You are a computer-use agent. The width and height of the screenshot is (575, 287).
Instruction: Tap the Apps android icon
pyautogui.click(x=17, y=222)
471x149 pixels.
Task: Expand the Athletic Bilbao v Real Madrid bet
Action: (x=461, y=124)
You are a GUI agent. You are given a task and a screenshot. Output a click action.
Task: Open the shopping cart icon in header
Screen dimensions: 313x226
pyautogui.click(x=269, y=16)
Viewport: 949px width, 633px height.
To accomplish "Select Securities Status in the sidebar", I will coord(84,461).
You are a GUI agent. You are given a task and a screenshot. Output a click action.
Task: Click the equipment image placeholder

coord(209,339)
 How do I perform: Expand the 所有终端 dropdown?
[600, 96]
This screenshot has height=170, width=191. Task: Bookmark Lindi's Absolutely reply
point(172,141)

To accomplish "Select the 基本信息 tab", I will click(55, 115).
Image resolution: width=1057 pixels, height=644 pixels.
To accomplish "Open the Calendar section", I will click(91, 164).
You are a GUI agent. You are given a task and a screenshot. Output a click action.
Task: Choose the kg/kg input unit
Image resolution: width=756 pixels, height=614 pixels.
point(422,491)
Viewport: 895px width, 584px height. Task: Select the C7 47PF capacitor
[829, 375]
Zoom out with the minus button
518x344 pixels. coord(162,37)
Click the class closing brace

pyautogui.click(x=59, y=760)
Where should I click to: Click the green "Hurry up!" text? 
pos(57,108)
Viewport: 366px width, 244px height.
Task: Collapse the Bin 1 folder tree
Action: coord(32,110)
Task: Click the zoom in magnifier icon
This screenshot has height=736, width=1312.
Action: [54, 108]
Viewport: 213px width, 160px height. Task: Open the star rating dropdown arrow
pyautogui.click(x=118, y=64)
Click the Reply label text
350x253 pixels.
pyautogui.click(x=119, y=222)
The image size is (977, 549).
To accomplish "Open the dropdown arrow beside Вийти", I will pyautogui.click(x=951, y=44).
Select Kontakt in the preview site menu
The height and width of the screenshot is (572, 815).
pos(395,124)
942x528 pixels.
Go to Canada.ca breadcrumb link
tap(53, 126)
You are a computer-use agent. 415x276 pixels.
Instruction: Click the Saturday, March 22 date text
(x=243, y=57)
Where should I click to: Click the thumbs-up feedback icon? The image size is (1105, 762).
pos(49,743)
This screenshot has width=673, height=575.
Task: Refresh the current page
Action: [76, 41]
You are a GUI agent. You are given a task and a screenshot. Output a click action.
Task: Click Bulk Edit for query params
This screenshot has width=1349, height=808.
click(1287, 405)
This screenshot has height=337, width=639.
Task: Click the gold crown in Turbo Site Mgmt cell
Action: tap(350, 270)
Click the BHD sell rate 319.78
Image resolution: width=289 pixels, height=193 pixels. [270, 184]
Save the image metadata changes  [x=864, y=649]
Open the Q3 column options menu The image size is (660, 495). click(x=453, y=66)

══════════════════════════════

Work to do: Please rewrite all of the data above as a numbered list, one line per item, leaving out any blank lines.

Solution to the problem:
1. You are a computer-use agent. The width and height of the screenshot is (575, 287).
2. Instruction: Tap the Apps android icon
3. pyautogui.click(x=17, y=222)
4. 471x149 pixels.
5. Task: Expand the Athletic Bilbao v Real Madrid bet
6. Action: (x=461, y=124)
7. You are a GUI agent. You are given a task and a screenshot. Output a click action.
8. Task: Open the shopping cart icon in header
9. Screen dimensions: 313x226
10. pyautogui.click(x=269, y=16)
11. Viewport: 949px width, 633px height.
12. To accomplish "Select Securities Status in the sidebar", I will coord(84,461).
13. You are a GUI agent. You are given a task and a screenshot. Output a click action.
14. Task: Click the equipment image placeholder
15. coord(209,339)
16.  How do I perform: Expand the 所有终端 dropdown?
17. [600, 96]
18. This screenshot has height=170, width=191. Task: Bookmark Lindi's Absolutely reply
19. point(172,141)
20. To accomplish "Select the 基本信息 tab", I will click(55, 115).
21. Image resolution: width=1057 pixels, height=644 pixels.
22. To accomplish "Open the Calendar section", I will click(91, 164).
23. You are a GUI agent. You are given a task and a screenshot. Output a click action.
24. Task: Choose the kg/kg input unit
25. Image resolution: width=756 pixels, height=614 pixels.
26. point(422,491)
27. Viewport: 895px width, 584px height. Task: Select the C7 47PF capacitor
28. [829, 375]
29. Zoom out with the minus button
30. 518x344 pixels. coord(162,37)
31. Click the class closing brace
32. pyautogui.click(x=59, y=760)
33. Where should I click to: Click the green "Hurry up!" text? 
34. pos(57,108)
35. Viewport: 366px width, 244px height.
36. Task: Collapse the Bin 1 folder tree
37. Action: coord(32,110)
38. Task: Click the zoom in magnifier icon
39. This screenshot has height=736, width=1312.
40. Action: [54, 108]
41. Viewport: 213px width, 160px height. Task: Open the star rating dropdown arrow
42. pyautogui.click(x=118, y=64)
43. Click the Reply label text
44. 350x253 pixels.
45. pyautogui.click(x=119, y=222)
46. The image size is (977, 549).
47. To accomplish "Open the dropdown arrow beside Вийти", I will pyautogui.click(x=951, y=44).
48. Select Kontakt in the preview site menu
49. The height and width of the screenshot is (572, 815).
50. pos(395,124)
51. 942x528 pixels.
52. Go to Canada.ca breadcrumb link
53. tap(53, 126)
54. You are a computer-use agent. 415x276 pixels.
55. Instruction: Click the Saturday, March 22 date text
56. (x=243, y=57)
57. Where should I click to: Click the thumbs-up feedback icon? The image size is (1105, 762).
58. pos(49,743)
59. This screenshot has width=673, height=575.
60. Task: Refresh the current page
61. Action: [76, 41]
62. You are a GUI agent. You are given a task and a screenshot. Output a click action.
63. Task: Click Bulk Edit for query params
64. This screenshot has width=1349, height=808.
65. click(1287, 405)
66. This screenshot has height=337, width=639.
67. Task: Click the gold crown in Turbo Site Mgmt cell
68. Action: tap(350, 270)
69. Click the BHD sell rate 319.78
70. Image resolution: width=289 pixels, height=193 pixels. [270, 184]
71. Save the image metadata changes  [x=864, y=649]
72. Open the Q3 column options menu The image size is (660, 495). click(x=453, y=66)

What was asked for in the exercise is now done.